> **WHAT YOU ARE ASKED TO DO**:
Below this line is the material. Write out only its lines from the one containing "Contact us (448, 2167)" through the one containing "Events (253, 2108)", both kept, exactly.

> **RECORDS SHOWN**:
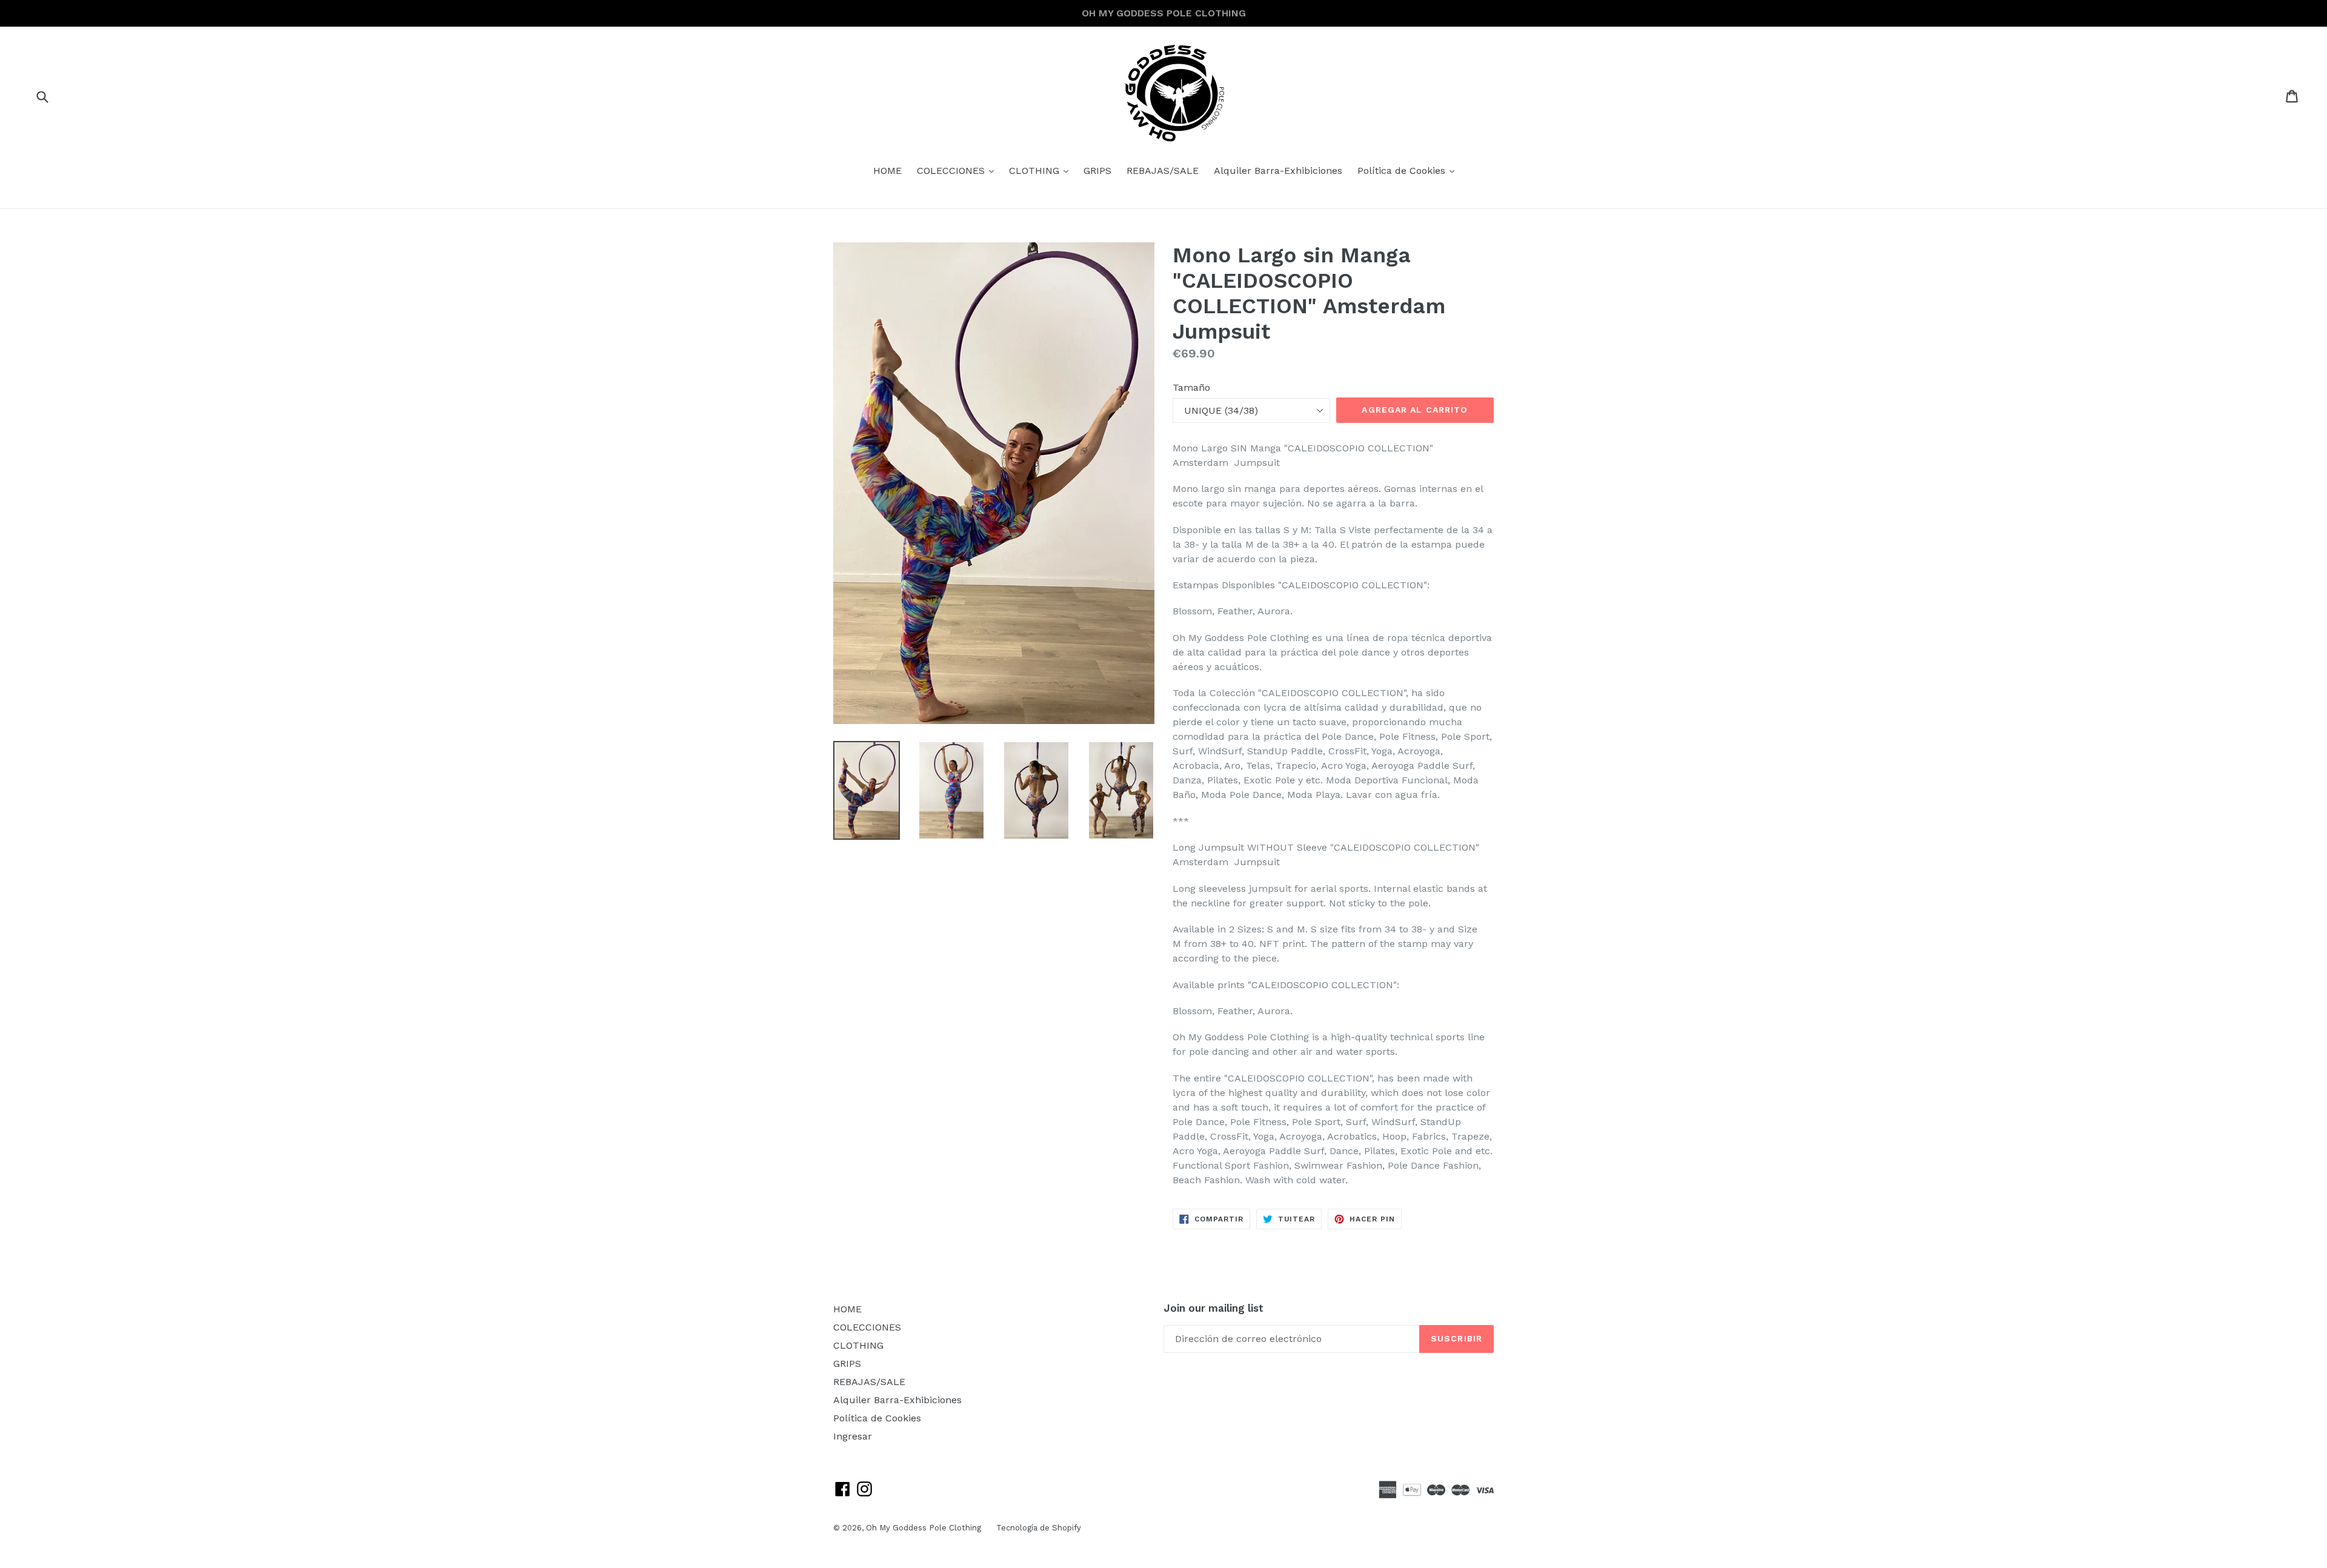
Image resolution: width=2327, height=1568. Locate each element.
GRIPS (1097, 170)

* * *

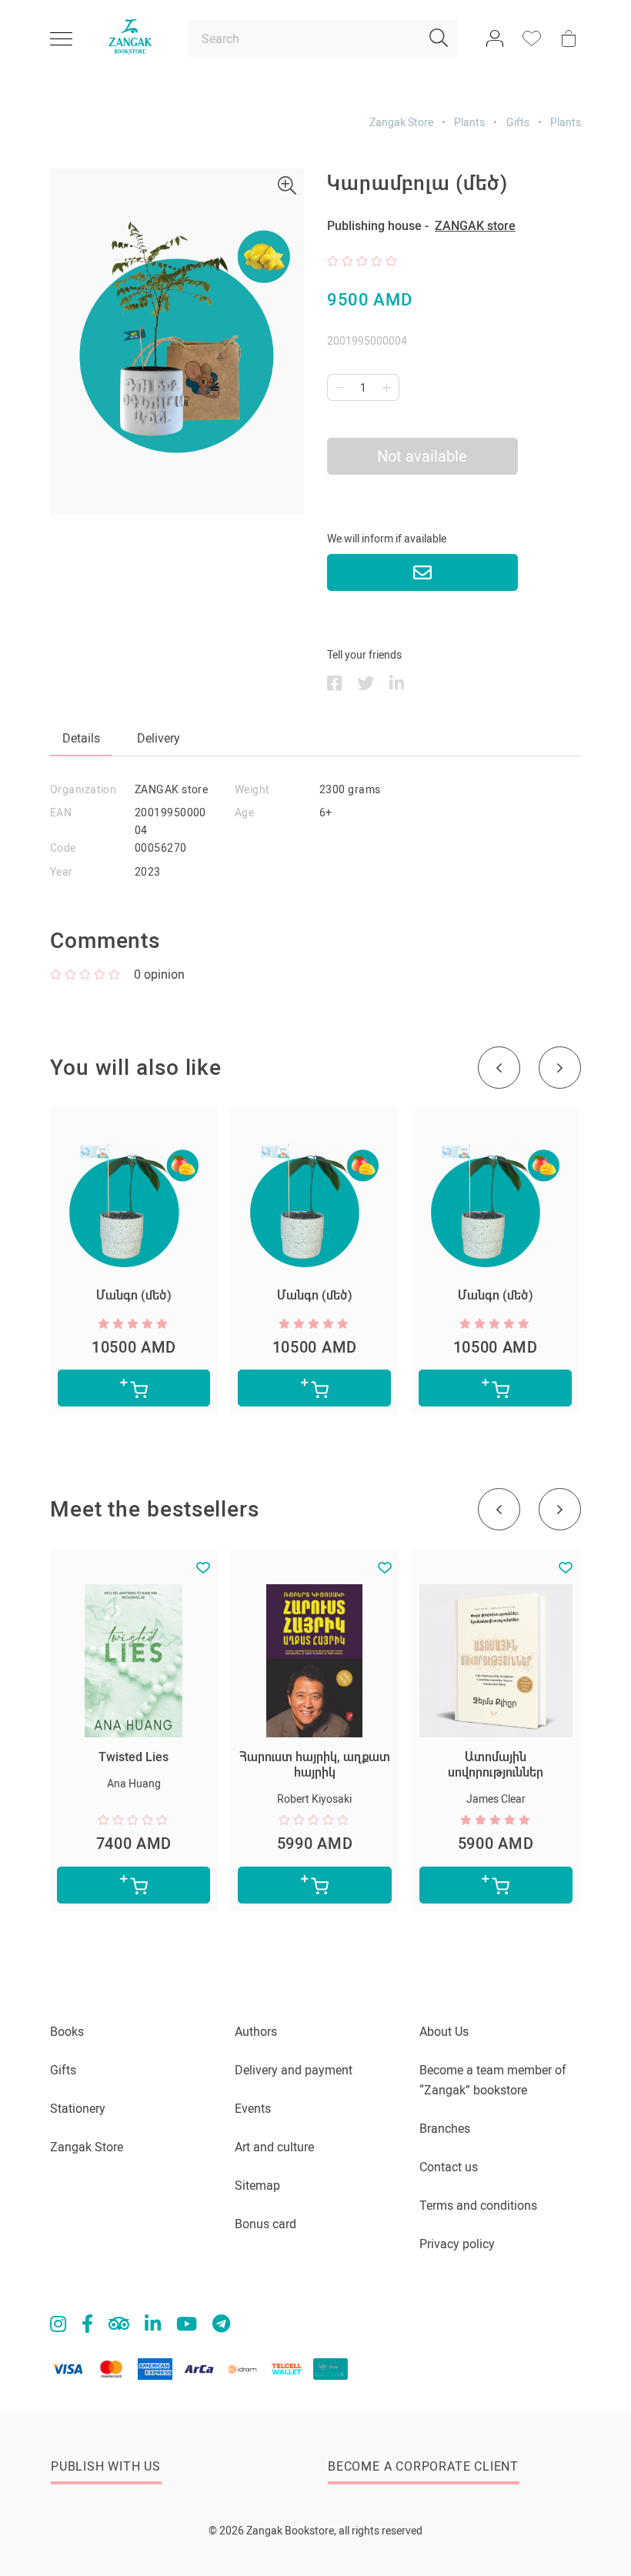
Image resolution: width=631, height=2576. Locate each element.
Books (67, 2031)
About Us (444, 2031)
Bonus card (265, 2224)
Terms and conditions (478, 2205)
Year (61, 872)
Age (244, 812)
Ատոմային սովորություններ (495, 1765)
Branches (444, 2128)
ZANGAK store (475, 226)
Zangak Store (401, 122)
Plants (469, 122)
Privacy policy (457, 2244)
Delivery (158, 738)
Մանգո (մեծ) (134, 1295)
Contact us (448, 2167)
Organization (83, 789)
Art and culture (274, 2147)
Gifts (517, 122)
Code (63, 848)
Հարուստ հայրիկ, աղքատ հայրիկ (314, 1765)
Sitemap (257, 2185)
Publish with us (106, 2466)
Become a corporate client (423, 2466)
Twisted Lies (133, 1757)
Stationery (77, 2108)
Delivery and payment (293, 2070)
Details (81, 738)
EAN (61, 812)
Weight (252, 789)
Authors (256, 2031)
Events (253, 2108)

> **EXERCISE SOLUTION**:
Contact us (448, 2167)
Organization (83, 789)
Art and culture (274, 2147)
Gifts (517, 122)
Code (63, 848)
Հարուստ հայրիկ, աղքատ հայրիկ (314, 1765)
Sitemap (257, 2185)
Publish with us (106, 2466)
Become a corporate client (423, 2466)
Twisted Lies (133, 1757)
Stationery (77, 2108)
Delivery and payment (293, 2070)
Details (81, 738)
EAN (61, 812)
Weight (252, 789)
Authors (256, 2031)
Events (253, 2108)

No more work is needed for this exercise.